Why it is important to do this review
Although a number of studies have examined the use of antibiotic prophylaxis with primary total joint prostheses, only two meta-analyses of the results (total hip and knee) have been published to date. The first meta-analysis examined primary total hip replacement (Glenny 1999), but ended up also evaluating antibiotic prophylaxis in studies where both total hip and total knee replacement were performed but were not considered separately. The authors of the systematic review did not follow up the authors of studies included in the meta-analysis, or manufacturers, for unpublished data. The review focused primarily on a comparison of the type of antibiotic in order to evaluate superiority; it did not use the 'accepted' criteria for defining a surgical site infection (SSI) (see below under types of outcome measures) (Horan 1992), and it did not examine operator experience, which has been identified as a predictor of infection rates in other types of implants (Mounsey 1994). The second meta-analysis was a review of English language publications only (AlBuhairan 2008), with a restricted definition of infection based on the presence of visible purulent exudate at the surgical site. Additionally, this review only examined primary or revision total hip replacement or total knee replacement, and limited the analysis of local antibiotic administration solely to antibiotic-impregnated cement. The systematic review we are undertaking will examine a number of other comparisons not made in the previous reviews (see Objectives).
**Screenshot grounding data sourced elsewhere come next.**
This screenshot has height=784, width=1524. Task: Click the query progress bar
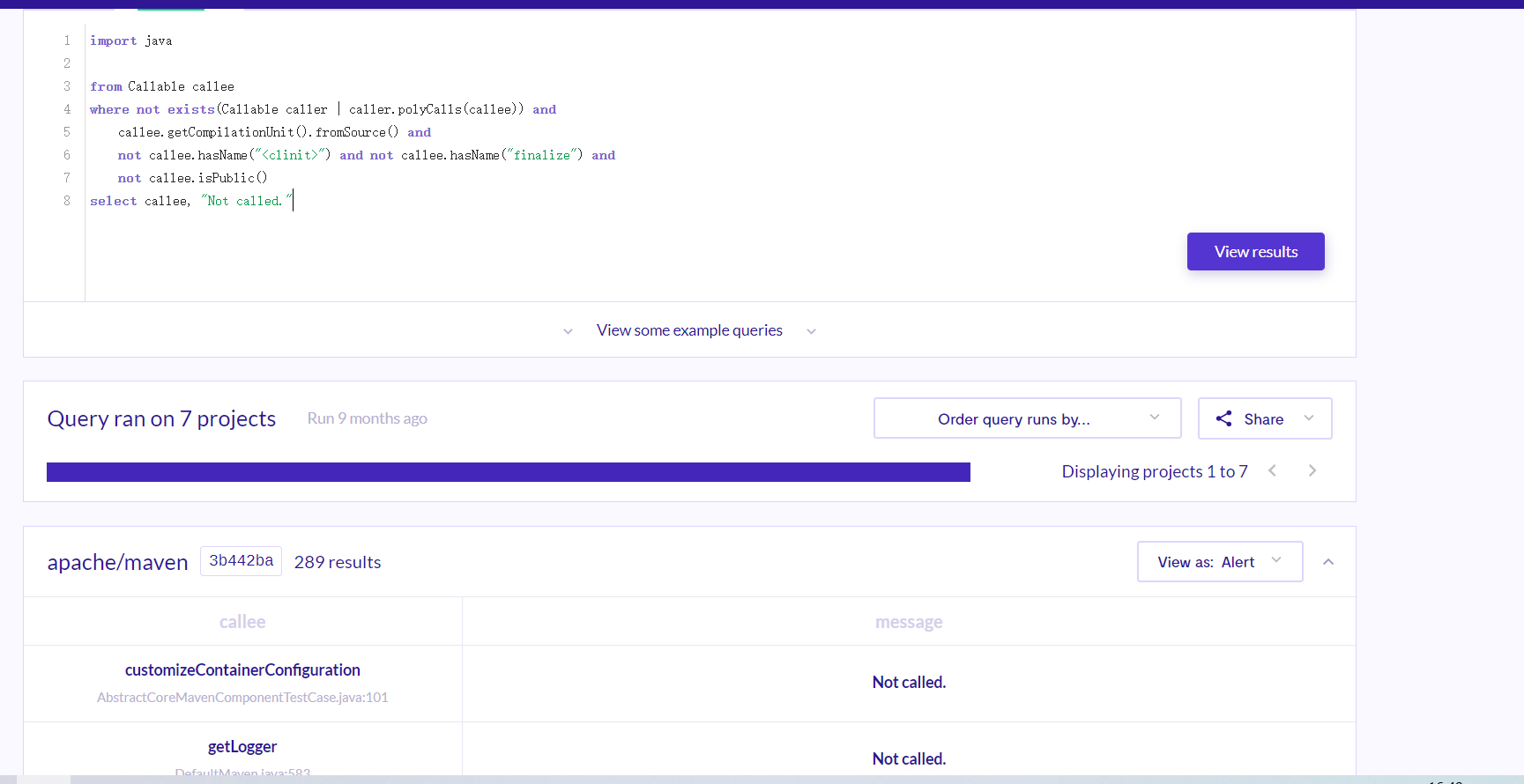(509, 472)
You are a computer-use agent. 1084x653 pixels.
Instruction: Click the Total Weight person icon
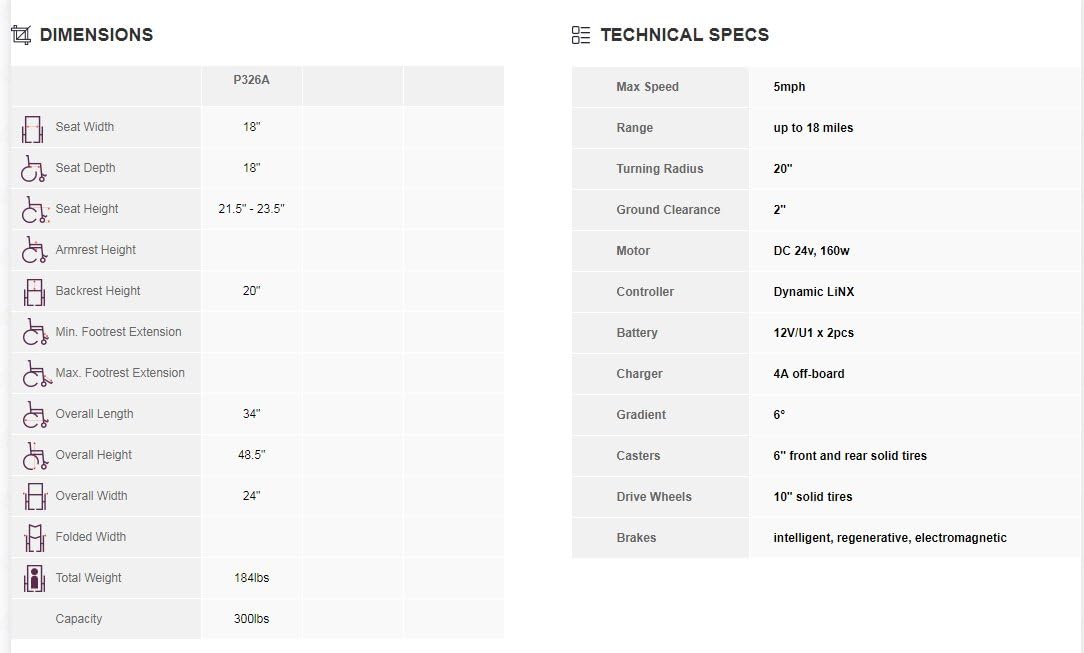pyautogui.click(x=34, y=578)
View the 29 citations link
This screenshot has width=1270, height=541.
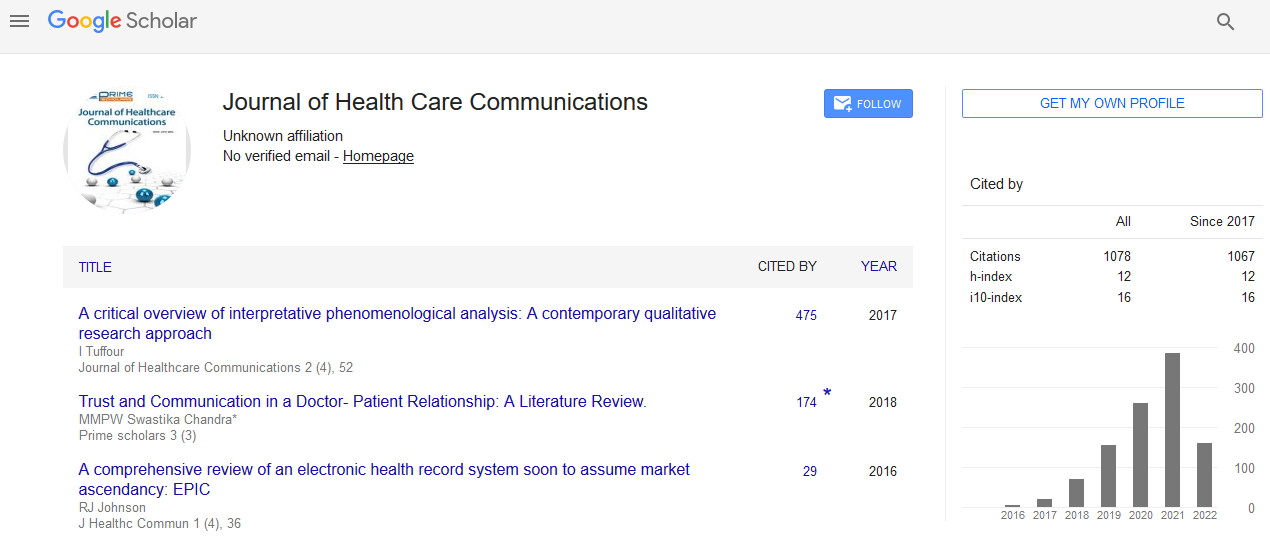(809, 472)
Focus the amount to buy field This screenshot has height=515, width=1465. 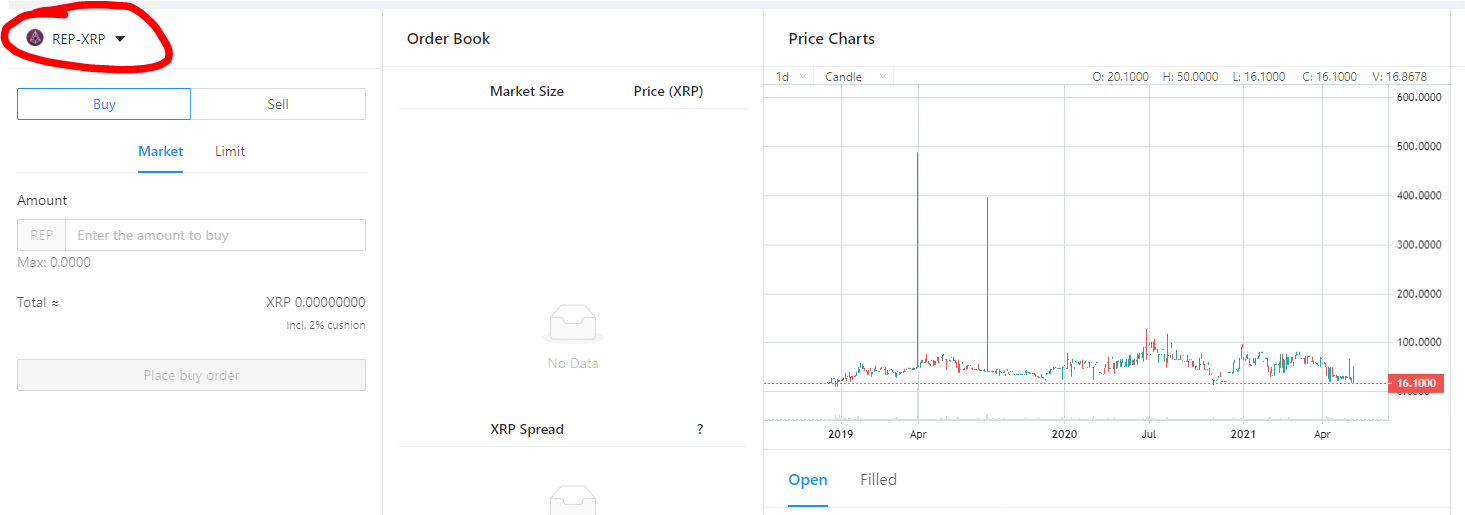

Furthermore, clinical guidelines have not been published for antibiotic prophylaxis used with primary total joint prostheses by two of the largest orthopaedic associations in the world: the American Academy of Orthopedic Surgeons and the British Orthopaedic Association (as noted above, a guideline has been published by BOA albeit without level 1 evidence).
A review of primary total joint prostheses (hip and knee) is needed for the following reasons: no one has performed a systematic review of the literature and meta-analysis on antibiotic prophylaxis for primary total joint prostheses; no evidence-based guidelines for preventing infections during these types of procedures have been published by leading medical associations; and development of specific guidelines (a potential result of this review) may help to reduce the incidence of these events and their implications and costs.